The Norwegian-born Brundtland is a medical doctor and has addressed difficulties like Noura’s through the Making Pregnancy Safer initiative, the goal of which is to reduce by three quarters the maternal mortality ratio by 2015. Brundtland’s political activism began in Norway’s ministry of health. She was named minister of environment in 1974 and is renowned for her seminal work on sustainable economic development. Brundtland went on to become the youngest and first female prime minister of Norway, an office she held for three terms.
Brundtland has spent nearly 40 years in public service and steps down from her position after a successful five-year term to tend to the personal rather than the political. Brundtland put women’s health on the global agenda, maintaining that it must be a priority not only for “medical, nursing, and midwifery schools, but for research and funding bodies, industry, government and political leaders.”
Brundtland’s combination of public health vision and political savvy would serve an incoming director-general well.
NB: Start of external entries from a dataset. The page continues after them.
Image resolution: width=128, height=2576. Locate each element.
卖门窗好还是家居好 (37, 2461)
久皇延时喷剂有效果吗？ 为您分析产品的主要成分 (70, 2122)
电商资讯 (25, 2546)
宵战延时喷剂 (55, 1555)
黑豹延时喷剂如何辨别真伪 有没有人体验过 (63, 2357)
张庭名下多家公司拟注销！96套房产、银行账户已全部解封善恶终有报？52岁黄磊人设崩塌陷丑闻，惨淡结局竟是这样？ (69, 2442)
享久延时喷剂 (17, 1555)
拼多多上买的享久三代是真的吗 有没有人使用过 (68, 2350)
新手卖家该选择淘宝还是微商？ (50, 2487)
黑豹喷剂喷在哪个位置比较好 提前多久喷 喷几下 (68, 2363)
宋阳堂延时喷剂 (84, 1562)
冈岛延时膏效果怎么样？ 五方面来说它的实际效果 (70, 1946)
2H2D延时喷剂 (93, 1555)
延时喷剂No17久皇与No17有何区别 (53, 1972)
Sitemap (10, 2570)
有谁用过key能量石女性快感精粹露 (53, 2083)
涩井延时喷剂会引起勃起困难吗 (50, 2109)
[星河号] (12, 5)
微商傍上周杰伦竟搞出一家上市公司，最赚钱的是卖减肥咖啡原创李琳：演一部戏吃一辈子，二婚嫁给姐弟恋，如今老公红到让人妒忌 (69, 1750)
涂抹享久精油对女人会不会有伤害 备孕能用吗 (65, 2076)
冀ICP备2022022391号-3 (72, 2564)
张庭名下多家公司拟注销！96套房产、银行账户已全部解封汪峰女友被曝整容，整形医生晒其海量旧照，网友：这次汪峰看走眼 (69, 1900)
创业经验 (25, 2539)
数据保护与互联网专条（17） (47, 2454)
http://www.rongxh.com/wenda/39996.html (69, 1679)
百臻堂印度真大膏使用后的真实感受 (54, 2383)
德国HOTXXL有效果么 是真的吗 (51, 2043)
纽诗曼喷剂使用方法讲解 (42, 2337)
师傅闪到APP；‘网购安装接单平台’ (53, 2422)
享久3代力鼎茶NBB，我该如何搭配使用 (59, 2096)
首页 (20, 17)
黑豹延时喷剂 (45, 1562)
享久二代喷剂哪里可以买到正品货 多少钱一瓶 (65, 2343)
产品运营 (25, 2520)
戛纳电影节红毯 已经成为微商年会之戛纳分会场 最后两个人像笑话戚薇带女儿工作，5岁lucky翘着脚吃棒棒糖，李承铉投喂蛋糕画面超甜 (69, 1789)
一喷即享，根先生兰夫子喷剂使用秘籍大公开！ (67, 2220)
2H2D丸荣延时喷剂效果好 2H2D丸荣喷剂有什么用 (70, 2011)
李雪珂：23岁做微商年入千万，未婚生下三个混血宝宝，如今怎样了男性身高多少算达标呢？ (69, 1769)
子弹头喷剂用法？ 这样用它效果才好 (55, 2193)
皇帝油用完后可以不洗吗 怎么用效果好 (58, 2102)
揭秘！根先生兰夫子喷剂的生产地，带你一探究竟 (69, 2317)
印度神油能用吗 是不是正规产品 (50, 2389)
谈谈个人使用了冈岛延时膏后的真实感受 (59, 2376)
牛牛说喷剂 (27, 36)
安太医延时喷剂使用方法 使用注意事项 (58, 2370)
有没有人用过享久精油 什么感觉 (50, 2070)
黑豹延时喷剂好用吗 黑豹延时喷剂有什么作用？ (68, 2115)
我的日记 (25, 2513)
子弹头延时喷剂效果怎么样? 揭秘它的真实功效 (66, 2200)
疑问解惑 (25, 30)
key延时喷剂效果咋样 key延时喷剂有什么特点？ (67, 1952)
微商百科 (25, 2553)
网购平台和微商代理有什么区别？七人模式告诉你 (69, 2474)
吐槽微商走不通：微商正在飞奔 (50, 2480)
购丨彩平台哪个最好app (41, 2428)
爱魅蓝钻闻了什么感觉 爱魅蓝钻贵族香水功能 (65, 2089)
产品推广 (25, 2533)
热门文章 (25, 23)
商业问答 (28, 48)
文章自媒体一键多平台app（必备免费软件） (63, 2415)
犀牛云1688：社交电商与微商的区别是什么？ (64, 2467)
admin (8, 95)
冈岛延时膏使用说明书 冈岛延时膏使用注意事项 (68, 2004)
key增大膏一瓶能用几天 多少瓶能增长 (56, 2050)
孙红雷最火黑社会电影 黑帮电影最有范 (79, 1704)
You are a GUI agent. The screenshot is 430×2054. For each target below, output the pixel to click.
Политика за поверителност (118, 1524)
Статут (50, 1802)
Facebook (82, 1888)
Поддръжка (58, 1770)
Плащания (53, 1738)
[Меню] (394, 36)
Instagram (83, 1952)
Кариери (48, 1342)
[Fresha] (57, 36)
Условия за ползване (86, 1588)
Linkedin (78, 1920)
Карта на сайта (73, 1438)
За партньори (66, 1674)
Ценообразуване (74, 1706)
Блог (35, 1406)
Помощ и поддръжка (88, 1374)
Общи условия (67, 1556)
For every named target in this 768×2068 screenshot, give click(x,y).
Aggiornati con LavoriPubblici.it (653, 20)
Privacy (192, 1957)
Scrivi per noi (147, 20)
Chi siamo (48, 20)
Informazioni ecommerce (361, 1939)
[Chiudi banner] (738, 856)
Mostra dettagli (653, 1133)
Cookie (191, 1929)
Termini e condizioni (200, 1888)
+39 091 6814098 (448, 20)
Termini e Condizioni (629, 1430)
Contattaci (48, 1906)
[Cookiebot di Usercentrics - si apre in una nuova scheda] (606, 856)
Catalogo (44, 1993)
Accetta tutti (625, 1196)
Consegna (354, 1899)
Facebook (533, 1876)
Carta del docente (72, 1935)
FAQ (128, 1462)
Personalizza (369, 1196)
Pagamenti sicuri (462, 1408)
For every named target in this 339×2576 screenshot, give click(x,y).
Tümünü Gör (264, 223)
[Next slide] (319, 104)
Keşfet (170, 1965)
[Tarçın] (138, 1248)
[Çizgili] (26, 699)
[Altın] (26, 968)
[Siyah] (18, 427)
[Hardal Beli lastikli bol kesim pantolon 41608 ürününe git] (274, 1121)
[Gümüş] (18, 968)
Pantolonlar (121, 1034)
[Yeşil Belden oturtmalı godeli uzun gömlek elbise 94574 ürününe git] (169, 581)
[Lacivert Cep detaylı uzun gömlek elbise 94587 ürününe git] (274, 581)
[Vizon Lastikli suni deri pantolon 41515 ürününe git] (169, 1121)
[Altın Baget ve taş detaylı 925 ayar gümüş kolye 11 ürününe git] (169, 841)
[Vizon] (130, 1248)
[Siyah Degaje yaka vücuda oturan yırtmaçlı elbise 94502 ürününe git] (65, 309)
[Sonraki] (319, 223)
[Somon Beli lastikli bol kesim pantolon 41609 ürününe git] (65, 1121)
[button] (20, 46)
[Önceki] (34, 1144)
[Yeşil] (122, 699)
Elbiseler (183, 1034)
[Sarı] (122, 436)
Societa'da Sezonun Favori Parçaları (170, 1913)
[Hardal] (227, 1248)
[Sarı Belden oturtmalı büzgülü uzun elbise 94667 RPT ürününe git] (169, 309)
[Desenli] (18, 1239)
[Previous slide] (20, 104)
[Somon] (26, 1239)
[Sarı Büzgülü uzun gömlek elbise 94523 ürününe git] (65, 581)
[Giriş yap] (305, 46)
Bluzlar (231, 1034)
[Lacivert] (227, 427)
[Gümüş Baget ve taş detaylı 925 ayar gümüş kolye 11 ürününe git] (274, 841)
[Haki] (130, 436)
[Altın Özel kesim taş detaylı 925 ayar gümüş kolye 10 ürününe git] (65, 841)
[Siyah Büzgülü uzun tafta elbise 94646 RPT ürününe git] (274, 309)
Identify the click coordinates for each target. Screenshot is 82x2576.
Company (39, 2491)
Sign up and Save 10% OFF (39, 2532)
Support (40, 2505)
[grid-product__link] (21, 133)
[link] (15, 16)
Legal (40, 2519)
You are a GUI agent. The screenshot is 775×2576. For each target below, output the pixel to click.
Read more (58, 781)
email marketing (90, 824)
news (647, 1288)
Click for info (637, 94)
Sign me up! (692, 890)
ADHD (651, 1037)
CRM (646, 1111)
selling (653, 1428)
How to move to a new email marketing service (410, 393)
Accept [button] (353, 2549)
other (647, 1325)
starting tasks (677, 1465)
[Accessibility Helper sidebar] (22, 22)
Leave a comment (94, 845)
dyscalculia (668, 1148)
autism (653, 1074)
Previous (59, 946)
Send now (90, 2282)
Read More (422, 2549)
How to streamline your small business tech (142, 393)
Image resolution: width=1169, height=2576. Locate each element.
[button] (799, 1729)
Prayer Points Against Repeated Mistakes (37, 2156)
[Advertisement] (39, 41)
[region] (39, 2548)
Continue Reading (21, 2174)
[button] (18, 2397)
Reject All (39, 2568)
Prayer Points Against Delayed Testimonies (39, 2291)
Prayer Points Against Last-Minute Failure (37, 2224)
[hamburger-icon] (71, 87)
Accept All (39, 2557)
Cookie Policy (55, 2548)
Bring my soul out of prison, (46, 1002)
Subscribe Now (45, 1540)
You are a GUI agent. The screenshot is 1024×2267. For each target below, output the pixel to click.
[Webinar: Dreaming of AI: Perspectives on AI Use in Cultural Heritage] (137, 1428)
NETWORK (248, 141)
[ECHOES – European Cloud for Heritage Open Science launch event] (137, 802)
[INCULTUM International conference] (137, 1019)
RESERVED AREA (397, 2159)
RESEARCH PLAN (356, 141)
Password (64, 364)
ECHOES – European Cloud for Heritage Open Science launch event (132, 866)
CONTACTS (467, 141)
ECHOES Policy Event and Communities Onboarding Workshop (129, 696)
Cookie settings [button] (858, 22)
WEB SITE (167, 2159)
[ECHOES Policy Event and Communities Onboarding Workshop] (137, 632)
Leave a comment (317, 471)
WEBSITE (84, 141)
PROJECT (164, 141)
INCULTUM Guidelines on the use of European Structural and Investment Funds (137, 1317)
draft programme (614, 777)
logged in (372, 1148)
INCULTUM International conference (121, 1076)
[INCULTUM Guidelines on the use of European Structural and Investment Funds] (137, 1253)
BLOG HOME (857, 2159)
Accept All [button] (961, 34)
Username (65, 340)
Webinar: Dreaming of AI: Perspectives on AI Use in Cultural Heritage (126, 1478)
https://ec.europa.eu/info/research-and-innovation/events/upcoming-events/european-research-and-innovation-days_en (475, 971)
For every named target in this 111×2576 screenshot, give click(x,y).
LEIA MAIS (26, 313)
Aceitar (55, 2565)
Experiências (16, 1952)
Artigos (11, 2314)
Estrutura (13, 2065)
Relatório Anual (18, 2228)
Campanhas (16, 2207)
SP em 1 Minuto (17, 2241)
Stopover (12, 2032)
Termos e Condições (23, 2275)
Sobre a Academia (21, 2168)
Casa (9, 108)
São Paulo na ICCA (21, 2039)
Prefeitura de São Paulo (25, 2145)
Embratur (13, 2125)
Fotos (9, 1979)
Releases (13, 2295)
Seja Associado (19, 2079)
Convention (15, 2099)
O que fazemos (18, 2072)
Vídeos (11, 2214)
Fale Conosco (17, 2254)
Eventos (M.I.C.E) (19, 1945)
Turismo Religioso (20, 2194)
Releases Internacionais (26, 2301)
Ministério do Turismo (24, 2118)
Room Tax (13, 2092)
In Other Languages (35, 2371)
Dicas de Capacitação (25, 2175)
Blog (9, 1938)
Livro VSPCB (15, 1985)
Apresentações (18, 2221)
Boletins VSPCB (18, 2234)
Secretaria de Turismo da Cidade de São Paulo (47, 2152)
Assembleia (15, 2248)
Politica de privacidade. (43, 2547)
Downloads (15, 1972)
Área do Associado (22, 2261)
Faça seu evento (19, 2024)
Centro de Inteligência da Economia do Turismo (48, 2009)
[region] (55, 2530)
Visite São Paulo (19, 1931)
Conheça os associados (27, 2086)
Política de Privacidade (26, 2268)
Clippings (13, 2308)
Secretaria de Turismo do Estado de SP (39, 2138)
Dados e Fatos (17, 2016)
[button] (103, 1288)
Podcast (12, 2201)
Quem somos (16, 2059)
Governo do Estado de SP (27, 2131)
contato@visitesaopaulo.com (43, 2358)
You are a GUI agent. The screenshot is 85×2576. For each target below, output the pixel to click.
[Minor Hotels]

The candidate must work closely with developing countries and wealthy donors to implement effective health programs, especially in poor countries where need is great but resources are often slim, and shuttled elsewhere.
Brundtland Views Women’s Health Within a Broader Context
“Brundtland brought a whole new kind of energy and vitality to WHO, and that has implications for women’s health,” says Carol Bellamy, executive director of UNICEF, adding that international health workers must redouble their efforts to address grave and persistent maternal mortality. “The other key area is expanding prevention of mother-to-child HIV transmission to extending the life of the mother. Vulnerability, exploitation and violence against women are giving AIDS a female face,” she says.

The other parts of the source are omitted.